The bullfight promoters often forget to mention that the bull is rather a victim and has no chance to defend himself. The bulls are usually given drugs, which mask injuries and make animals less strong. The bull's horns are often "shaved", though it is illegal. The veterinary inspections are of little help: the matadors go on strikes in opposition to them, claiming the veterinarians are not qualified. Not only bulls fall victims to the cruelty, the horses used in bullfights become affected as well. Following the bullfighting industry history we cannot help perceiving the damage it has been doing to animals.
For these reasons bullfighting is forbidden in some parts of the United States. Many petitions with protests have been submitted by British and American campaigners for animals' rights. According to statistics, 69% of Spaniards show no interest in bullfights. 5,000 Spanish demonstrations took place in 1995 calling for an end to bullfighting industry. Spain's Green Party has been making great efforts for the defense of animal rights. The petition gathered more than 1 million signatures in 1993. The World Society for the Protection of Animals published the results of public opinion polls in Mexico. A strong majority was against bullfights. Political support for the campaign is also growing.

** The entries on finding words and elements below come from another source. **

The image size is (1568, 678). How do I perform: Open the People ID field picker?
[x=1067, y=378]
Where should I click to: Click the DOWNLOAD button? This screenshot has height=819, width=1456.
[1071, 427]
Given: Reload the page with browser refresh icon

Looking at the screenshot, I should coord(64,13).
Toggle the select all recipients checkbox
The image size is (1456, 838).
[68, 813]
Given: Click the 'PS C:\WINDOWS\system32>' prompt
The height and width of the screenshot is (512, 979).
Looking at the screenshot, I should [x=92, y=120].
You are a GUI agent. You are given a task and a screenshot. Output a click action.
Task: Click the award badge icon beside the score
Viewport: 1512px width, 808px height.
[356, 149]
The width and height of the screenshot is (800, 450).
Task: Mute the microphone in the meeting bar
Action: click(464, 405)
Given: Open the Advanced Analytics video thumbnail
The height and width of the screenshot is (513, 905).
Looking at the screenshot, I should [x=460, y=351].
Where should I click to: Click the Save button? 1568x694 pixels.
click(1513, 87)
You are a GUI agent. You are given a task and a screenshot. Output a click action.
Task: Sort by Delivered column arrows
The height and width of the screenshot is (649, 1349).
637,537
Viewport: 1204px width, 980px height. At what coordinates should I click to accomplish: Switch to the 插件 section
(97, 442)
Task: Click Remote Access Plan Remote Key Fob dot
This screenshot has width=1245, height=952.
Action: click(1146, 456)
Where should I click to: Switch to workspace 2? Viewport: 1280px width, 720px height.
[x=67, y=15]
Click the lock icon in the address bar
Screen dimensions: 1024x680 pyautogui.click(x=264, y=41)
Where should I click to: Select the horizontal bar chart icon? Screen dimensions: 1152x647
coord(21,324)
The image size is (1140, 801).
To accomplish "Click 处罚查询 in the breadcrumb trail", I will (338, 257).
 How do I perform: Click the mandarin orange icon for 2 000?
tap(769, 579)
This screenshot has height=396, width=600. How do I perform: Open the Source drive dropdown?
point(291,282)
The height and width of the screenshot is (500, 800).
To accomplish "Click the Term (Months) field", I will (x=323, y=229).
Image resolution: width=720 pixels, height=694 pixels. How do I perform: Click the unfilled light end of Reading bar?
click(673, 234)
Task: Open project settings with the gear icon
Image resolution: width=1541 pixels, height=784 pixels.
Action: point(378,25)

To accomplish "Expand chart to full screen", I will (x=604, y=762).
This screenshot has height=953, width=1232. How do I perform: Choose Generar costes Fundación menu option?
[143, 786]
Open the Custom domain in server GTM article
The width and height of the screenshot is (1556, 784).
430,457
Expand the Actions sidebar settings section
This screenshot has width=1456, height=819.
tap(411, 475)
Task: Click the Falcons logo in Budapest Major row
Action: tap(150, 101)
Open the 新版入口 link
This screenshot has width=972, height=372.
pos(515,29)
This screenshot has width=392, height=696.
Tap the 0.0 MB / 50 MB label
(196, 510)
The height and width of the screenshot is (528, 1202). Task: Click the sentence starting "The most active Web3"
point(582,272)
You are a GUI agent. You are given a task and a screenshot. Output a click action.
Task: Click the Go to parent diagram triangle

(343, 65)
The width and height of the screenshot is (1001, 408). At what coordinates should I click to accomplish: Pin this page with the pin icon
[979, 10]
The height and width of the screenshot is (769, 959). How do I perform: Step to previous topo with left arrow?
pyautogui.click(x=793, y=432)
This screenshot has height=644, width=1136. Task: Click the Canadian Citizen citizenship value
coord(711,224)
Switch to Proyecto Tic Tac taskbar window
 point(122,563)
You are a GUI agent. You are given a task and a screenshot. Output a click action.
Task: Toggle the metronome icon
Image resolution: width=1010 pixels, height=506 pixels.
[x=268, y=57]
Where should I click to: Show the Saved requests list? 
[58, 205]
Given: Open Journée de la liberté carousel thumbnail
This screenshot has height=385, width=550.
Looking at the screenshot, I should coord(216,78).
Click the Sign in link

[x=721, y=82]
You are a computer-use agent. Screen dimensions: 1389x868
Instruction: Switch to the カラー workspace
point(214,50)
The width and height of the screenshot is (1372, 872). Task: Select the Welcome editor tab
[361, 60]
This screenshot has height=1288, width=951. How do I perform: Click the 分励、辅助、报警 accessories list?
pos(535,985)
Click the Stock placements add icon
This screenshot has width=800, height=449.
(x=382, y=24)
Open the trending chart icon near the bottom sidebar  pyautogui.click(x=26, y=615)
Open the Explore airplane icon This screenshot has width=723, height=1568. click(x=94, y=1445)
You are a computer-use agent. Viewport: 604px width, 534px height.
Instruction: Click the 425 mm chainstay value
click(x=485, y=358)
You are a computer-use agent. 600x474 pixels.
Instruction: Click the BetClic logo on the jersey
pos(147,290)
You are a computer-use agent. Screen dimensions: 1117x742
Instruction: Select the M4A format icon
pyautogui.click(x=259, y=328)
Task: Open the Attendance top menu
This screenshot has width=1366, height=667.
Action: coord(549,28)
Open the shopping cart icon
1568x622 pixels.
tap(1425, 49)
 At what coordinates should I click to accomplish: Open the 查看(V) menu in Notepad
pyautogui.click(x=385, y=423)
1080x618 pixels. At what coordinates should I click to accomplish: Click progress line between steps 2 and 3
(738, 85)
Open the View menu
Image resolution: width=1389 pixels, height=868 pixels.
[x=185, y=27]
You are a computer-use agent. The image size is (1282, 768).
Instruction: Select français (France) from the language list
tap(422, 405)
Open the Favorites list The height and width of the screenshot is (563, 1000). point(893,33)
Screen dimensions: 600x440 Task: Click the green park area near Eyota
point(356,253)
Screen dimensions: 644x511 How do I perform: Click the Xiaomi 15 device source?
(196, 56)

But facts are stubborn things. Despite the claims, bullfighting industry keeps on flourishing. It is overflowing with agents, journalists, promoters and bullfighters.
A professional matador is paid about $ 1 million. Over $ 1 billion is pulled in in ticket sales annually. About 90% of the spectators are American and Canadian. They pay a ticket price of approximately $29 for a show which lasts two hours and includes rodeo, dances and finally a bullfight. Most visitors leave their first bullfight before it is over, but as soon as they buy the ticket the damage has been done. Hundreds of thousands of jobs are involved with the bullfighting industry, directly or indirectly: clothes shops, hotels and ticket sellers. Bullfighting industry history is the evidence of the transformation of Art of Corrida into commerce and business.
So long as the business is of benefit and income it will flourish, irrespective of all the claims and protests. Public opposition alone will not stop bullfighting. The reforms are required to stop the killing of animals. World Society for the Protection of Animals' campaign is aimed to inspire the public to participate more actively in the abolition of bullfighting. But this fact surely won't put an end to bullfighting industry history.